» What the exercise asks:
From the data that follows, copy every line with the string "agent".

» Data supplied:
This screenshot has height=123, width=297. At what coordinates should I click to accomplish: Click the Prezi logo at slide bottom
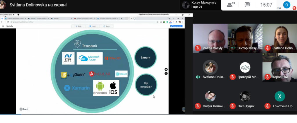pos(24,109)
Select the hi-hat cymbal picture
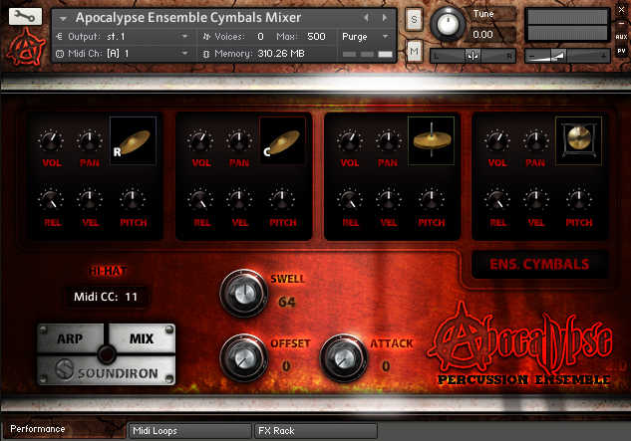Image resolution: width=631 pixels, height=441 pixels. coord(431,140)
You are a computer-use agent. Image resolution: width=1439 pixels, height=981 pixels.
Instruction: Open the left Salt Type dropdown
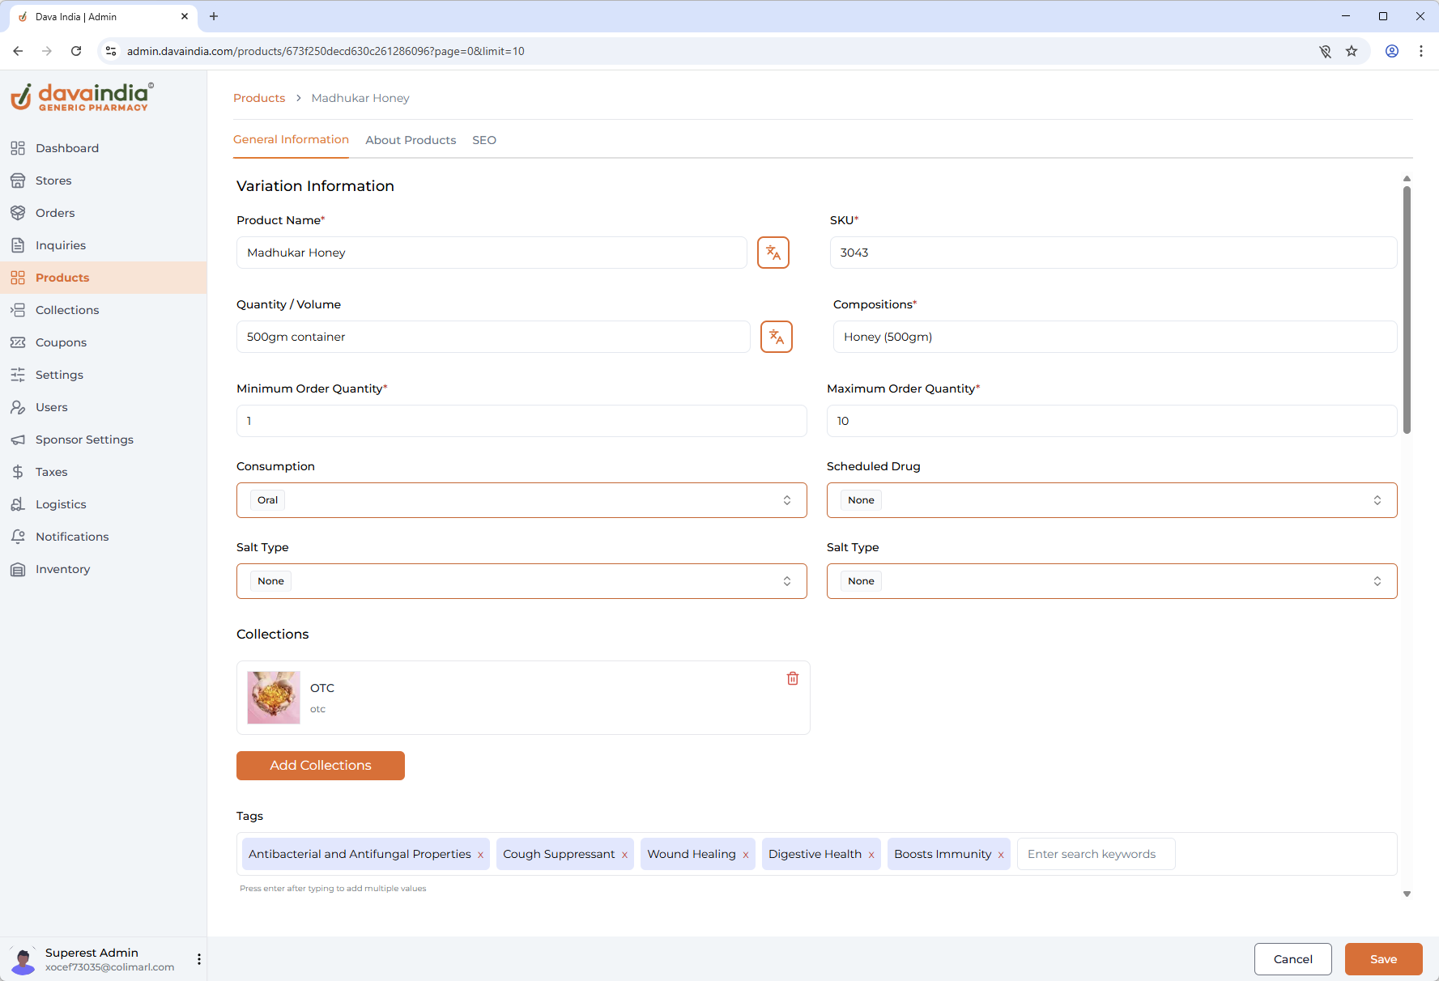coord(522,581)
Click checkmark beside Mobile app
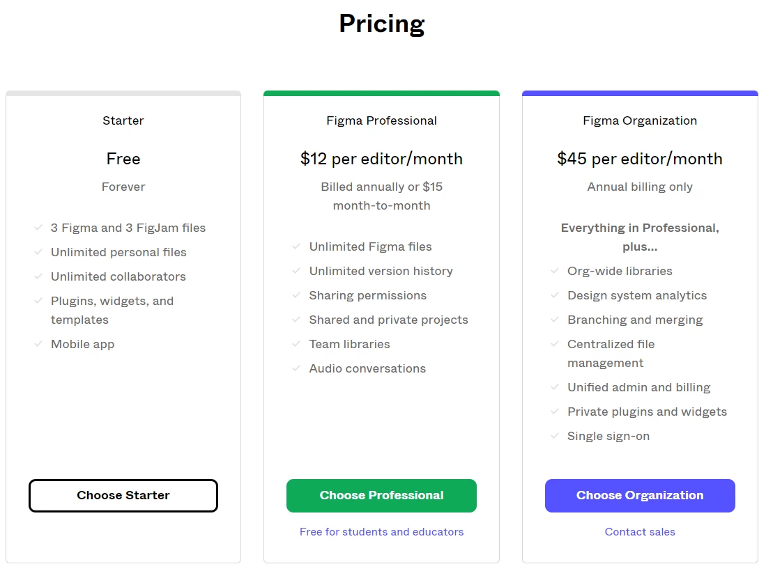This screenshot has width=766, height=587. tap(38, 344)
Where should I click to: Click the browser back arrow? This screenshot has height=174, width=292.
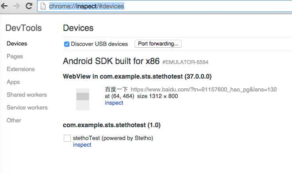pos(4,6)
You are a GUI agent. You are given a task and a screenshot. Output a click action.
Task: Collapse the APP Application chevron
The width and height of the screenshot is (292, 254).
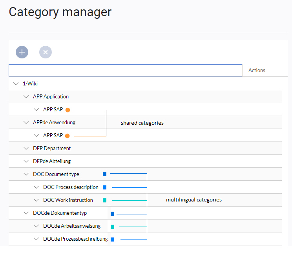click(x=26, y=97)
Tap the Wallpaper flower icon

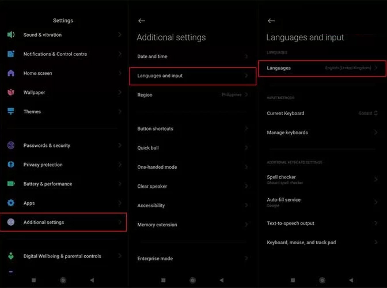10,92
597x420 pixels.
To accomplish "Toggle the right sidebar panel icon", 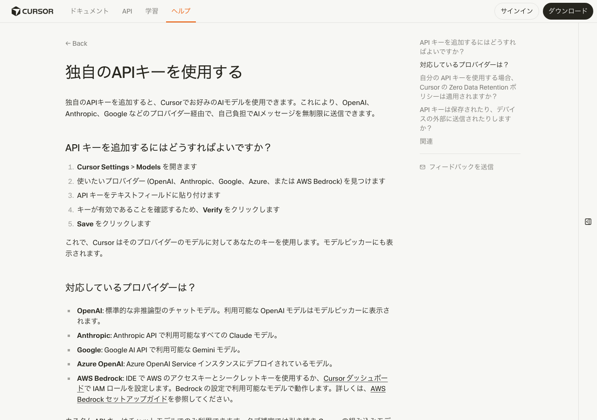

» Solution below:
You are a computer-use agent. Image resolution: width=1439 pixels, height=981 pixels.
You are a GUI agent. You are given a task and a screenshot. Output a click action.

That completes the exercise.